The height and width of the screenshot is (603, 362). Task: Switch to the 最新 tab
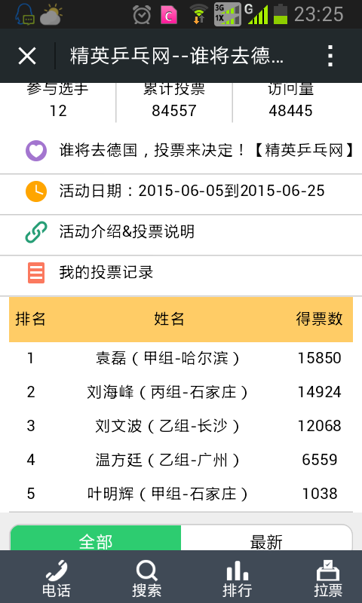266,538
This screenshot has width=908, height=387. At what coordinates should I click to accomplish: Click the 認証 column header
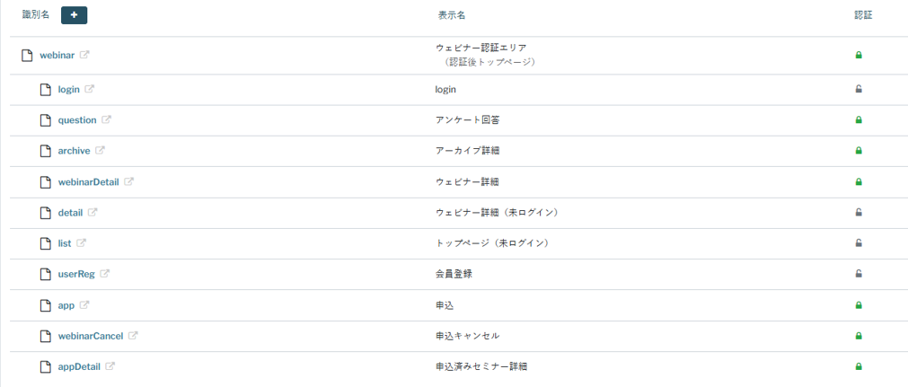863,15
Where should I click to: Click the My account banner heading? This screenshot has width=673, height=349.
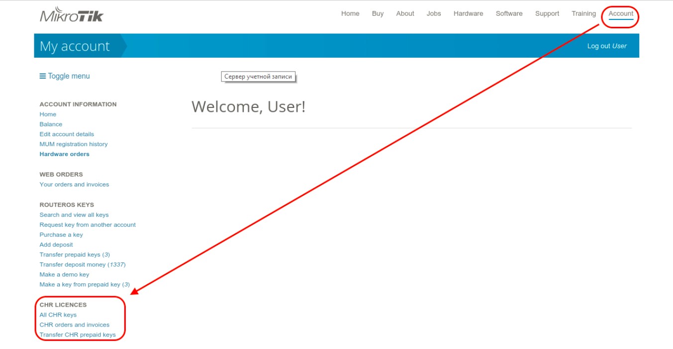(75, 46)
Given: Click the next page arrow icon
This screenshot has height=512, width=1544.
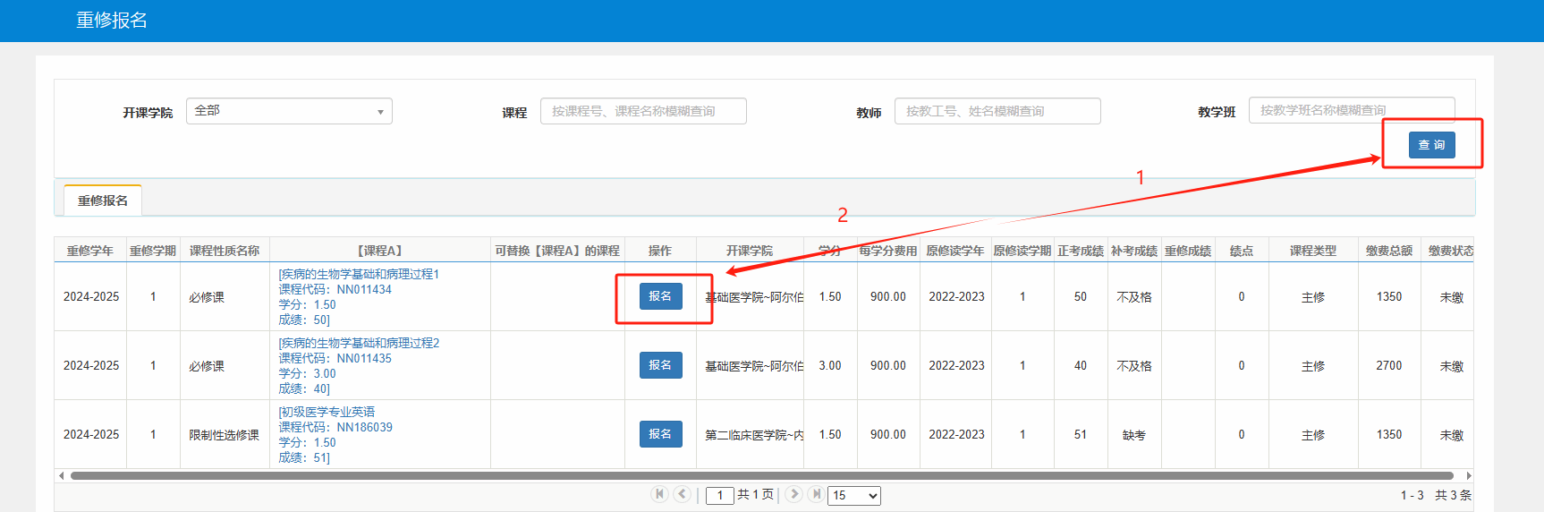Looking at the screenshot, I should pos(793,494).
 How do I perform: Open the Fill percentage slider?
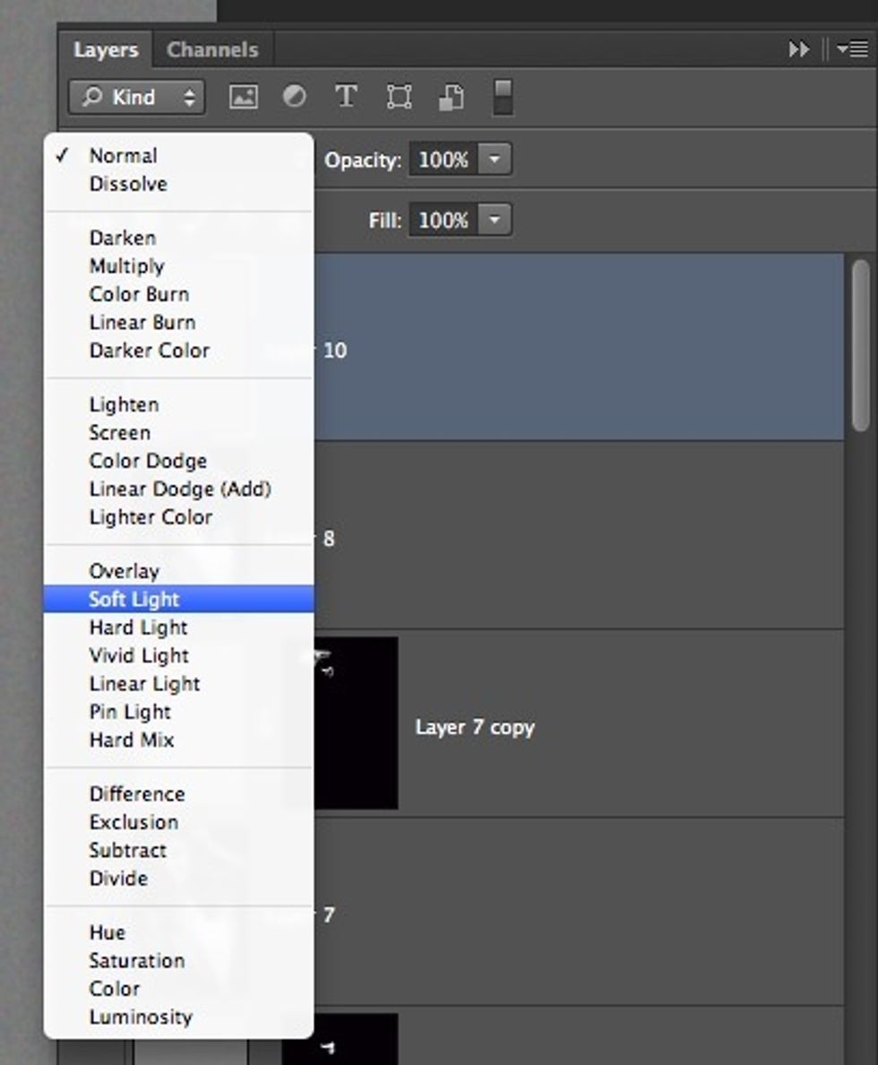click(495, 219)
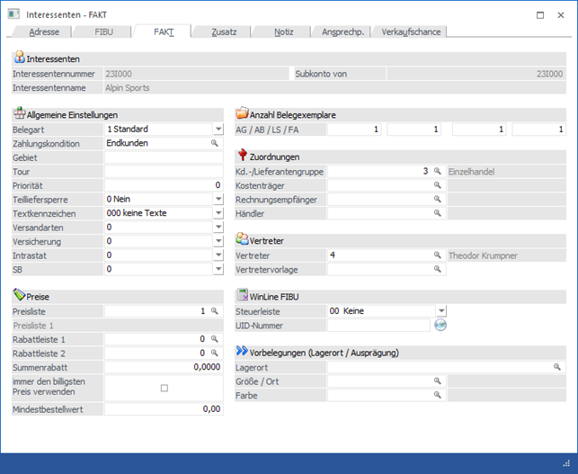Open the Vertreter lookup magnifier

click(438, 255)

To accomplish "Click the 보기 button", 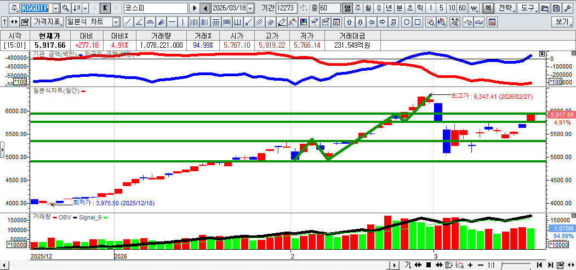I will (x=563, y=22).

==

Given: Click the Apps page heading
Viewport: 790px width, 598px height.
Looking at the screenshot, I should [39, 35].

Action item >>
In the records above, everything from the line with "The height and" down to the line with "Given: Click the next page arrow icon" is to be set down exactly, both ends included, with no pictures and no other lines.

Task answer >>
The height and width of the screenshot is (603, 362). Task: Switch to the 最新 tab
266,538
This screenshot has width=908, height=387. At what coordinates should I click to accomplish: Click the 認証 column header
863,15
Where should I click to: Click the My account banner heading? This screenshot has width=673, height=349.
(75, 46)
Given: Click the next page arrow icon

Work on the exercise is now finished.